The completely etched silicon wafer and plain Borofloat33 glass wafer is cleaned in acetone, Isopropyl alcohol (IPA), and deionzied water (DI) water for 10 min each. The wafers are then dried in a Spin Rinse dryer. The wafers are then placed in nanostrip for half an hour and then placed in piranha solution for 2 h. Then, the wafers are cleaned in water, dried in spin rinse dryer, and then bonded in an EVG 510 wafer bonder by applying 600 V, and a pressure of 600 N for 1 h. Once front side of wafers are bonded, the bonded wafer and laser machined Borofloat33 wafer are kept in Nanostrip for half an hour and then in piranha solution for 2 h. The wafers are then placed in DI water for 12 h to completely remove the the acid solution that may filled in the channels. The wafers are then dried in spin rinse drier and bonded in EVG 510 wafer bonder with pressure of 600 N for 2 h.

Stainless steel compressed tube fittings (1/8 tube OD) form McMaster Carr (52245K609) are bonded to the glass wafer using chemically resistant epoxy from master bond (EP41S-5). The epoxy is left to cure at room temperature for 4 days. PTFE tubes of 1/8 OD were connected to the fittings.

Experimental setup

Pressure-driven flow is used to conduct the experiments. Nitrogen pressure tanks were connected to 1-gallon and 3-gallon stainless steel pressure vessels (Alloy products). The 1-gallon vessel is used for dispersed phase and the 3-gallon vessel is used for continuous phase. The VLSDI chip is connected to the pressure vessels using PTFE tubings. The VLSDI chip is housed in a custom-built acrylic box and then mounted on to an xyz stage. Inline filters (McMaster Carr: 9816K72) are used to filter debris in the continuous and dispersed phases. An inline flow meter (McMaster Carr: 5084K23) was used to measure the flow rates for the aqueous phase. To test hexadecane droplets in water, hexadecane of viscosity µ = 3 cps was purchased from Alfa Aesar (Stock number: 43283-LW). Tween 80 surfactant was purchased from Fisher Scientific (catalog number: AC278630025). For mineral oil droplets in water, mineral oil with viscosity of µ = 30 cps was purchased from Sigma-Aldrich (product number: M3516).
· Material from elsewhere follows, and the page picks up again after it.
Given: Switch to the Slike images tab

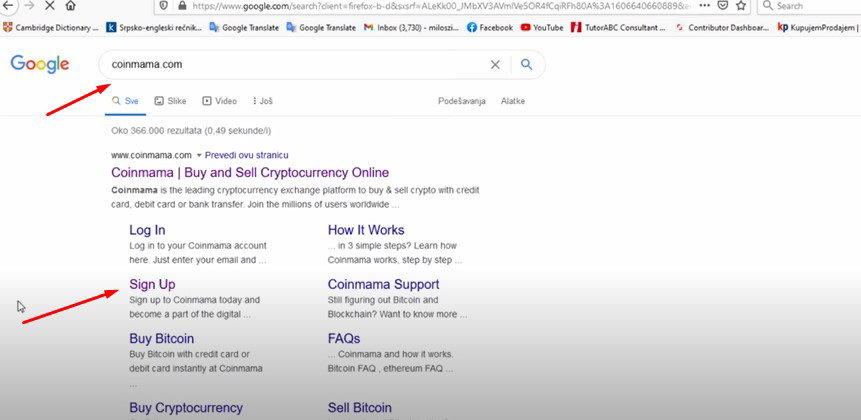Looking at the screenshot, I should pos(170,101).
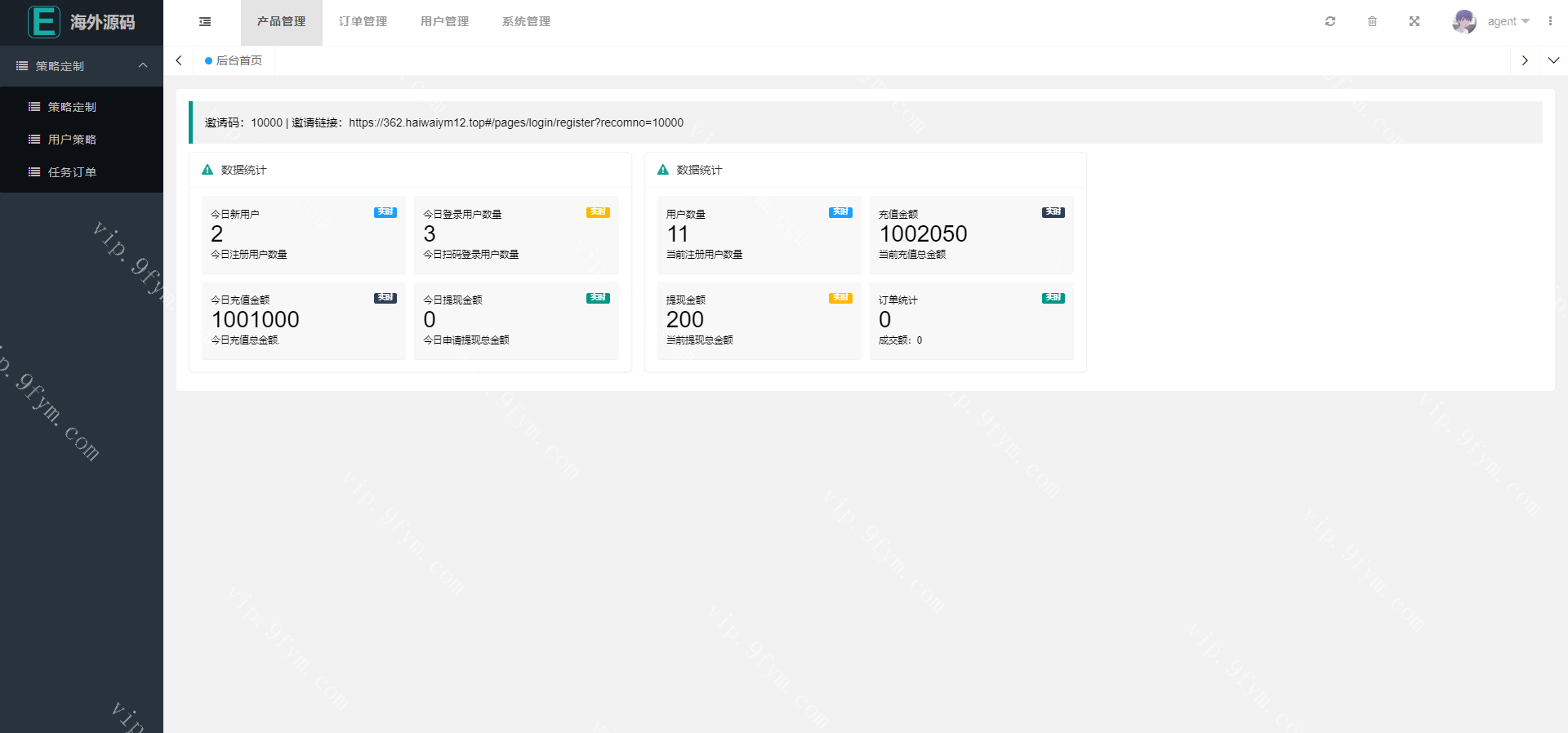Select the 系统管理 top menu
Viewport: 1568px width, 733px height.
click(x=526, y=22)
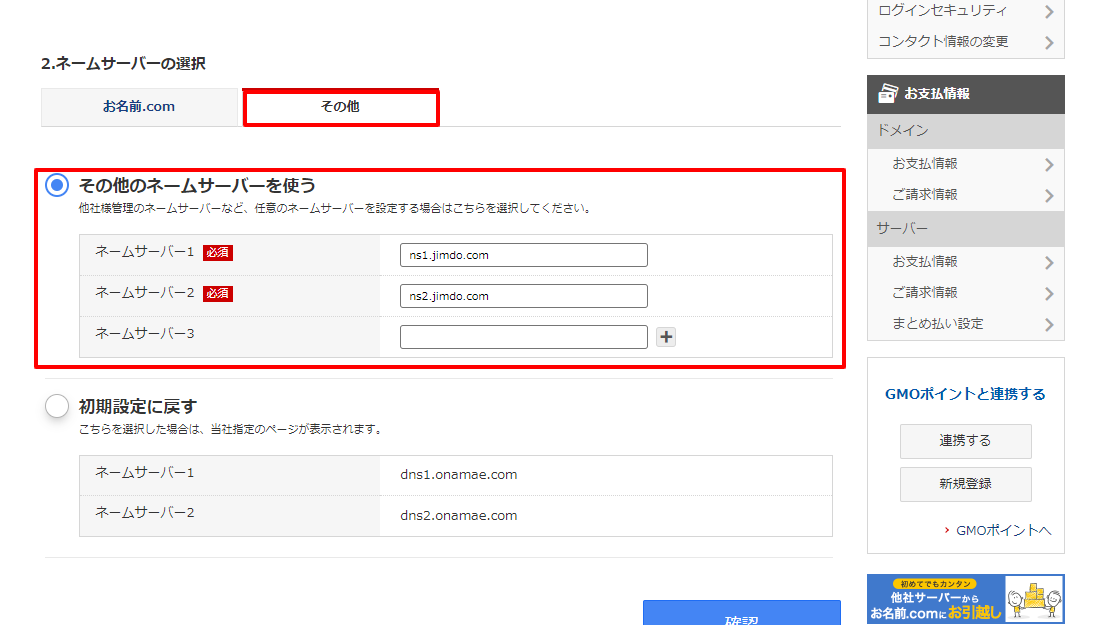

Polymer microparticle synthesis

For the generation of polymer microparticles, DCM solvent of viscosity µ = 0.43 cps was purchased from fisher scientific (catalog number: AC406920040), PCL was purchased from Sigma-Aldrich (product number: 440752) and PVA was purchased from Sigma-Aldrich (product number: 363170). The dispersed phase consisted of 10 wt% (133.3 g/L) or 4 wt% (53.2 g/L) PCL in DCM. DCM of 2 L was mixed with the corresponding amount of PCL and mixed on a magnetic stirrer for 1 h. For the continuous phase, 2 wt% of PVA (87% hydrolyzed) was mixed with water at 95 °C for 12 h. Continuous phase of 9 L was used for each experiment. The generated emulsion templates were collected in 4 L glass beakers. To post-process the emulsion templates, 10 mL of emulsion templates were dispersed in 30 mL of water with PVA and placed in Rotovap for 5 min. The precipitated polymer particles were washed thrice in water using centrifuge and then dried in lyophilization unit for 24 h. Scanning electron microscope images were obtained using JEOL 7500F HRSEM and Quanta 600 FEG SEM. An accelerating voltage of 5 kV is used to collect the SEM images.

Data availability

The authors declare that the data supporting the findings of this study are available within the paper and its supplementary information files.